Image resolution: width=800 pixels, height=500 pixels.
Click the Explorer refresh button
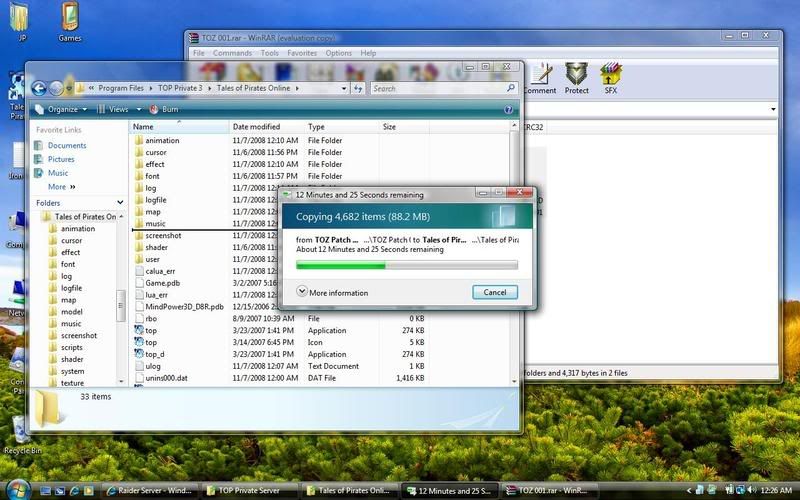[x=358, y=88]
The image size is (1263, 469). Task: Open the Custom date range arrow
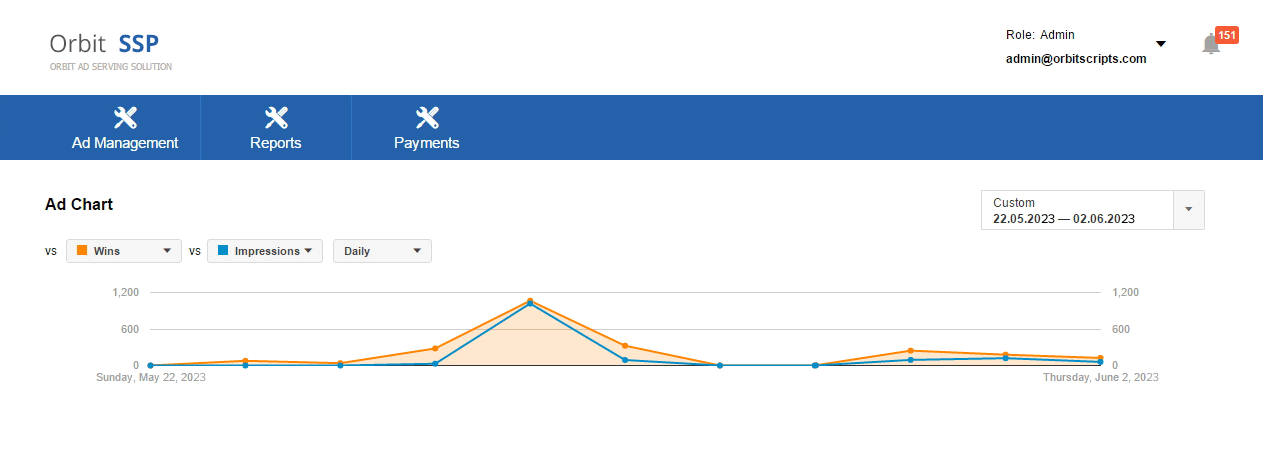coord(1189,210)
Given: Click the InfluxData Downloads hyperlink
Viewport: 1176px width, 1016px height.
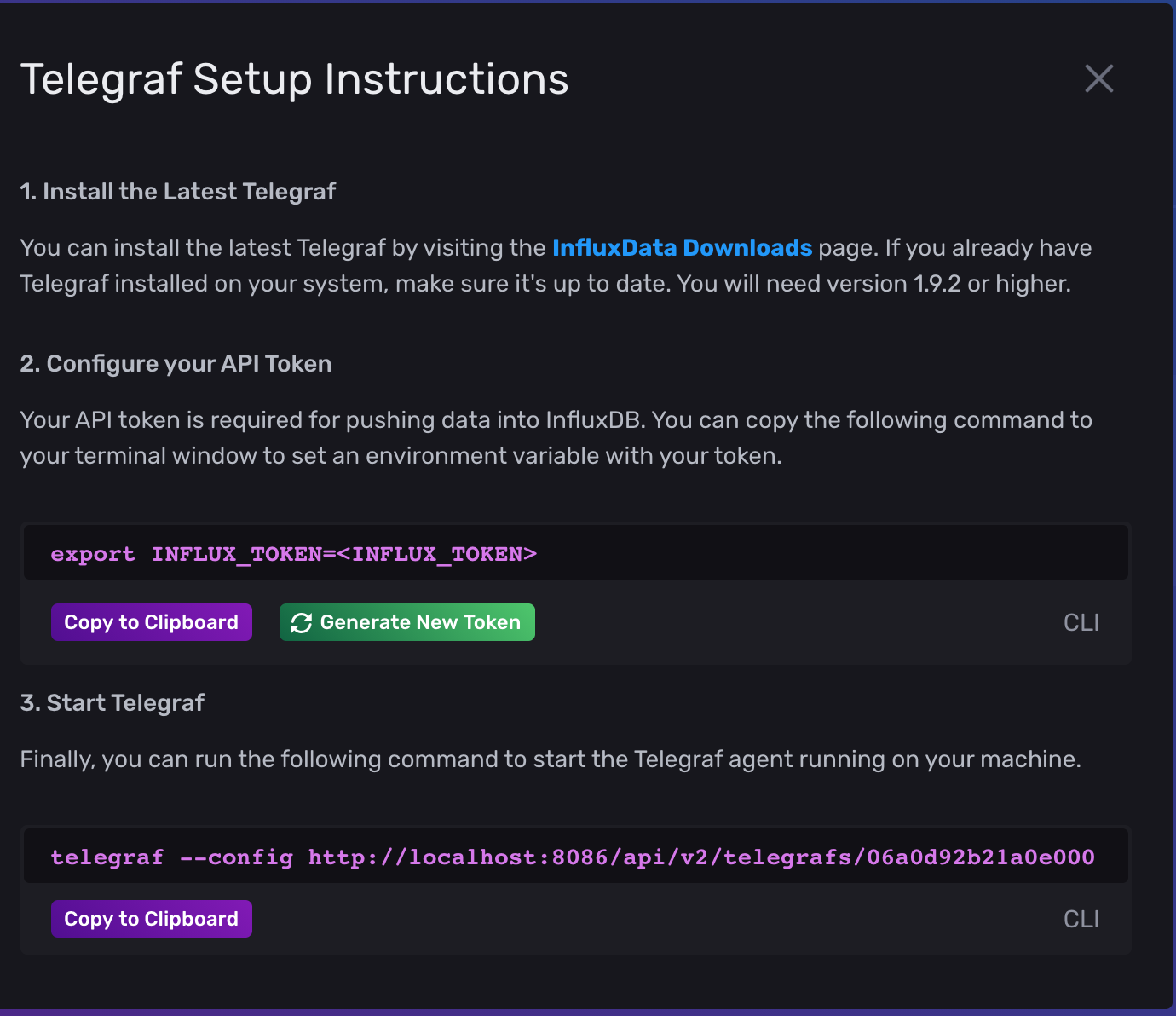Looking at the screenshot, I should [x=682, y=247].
--*--
Retype the data above exactly. Leave the pictures out.

Finished task:
Image resolution: width=800 pixels, height=500 pixels.
Click the Explorer refresh button
[x=358, y=88]
The image size is (1263, 469). Task: Open the Custom date range arrow
coord(1189,210)
Given: Click the InfluxData Downloads hyperlink
Viewport: 1176px width, 1016px height.
Looking at the screenshot, I should [x=682, y=247].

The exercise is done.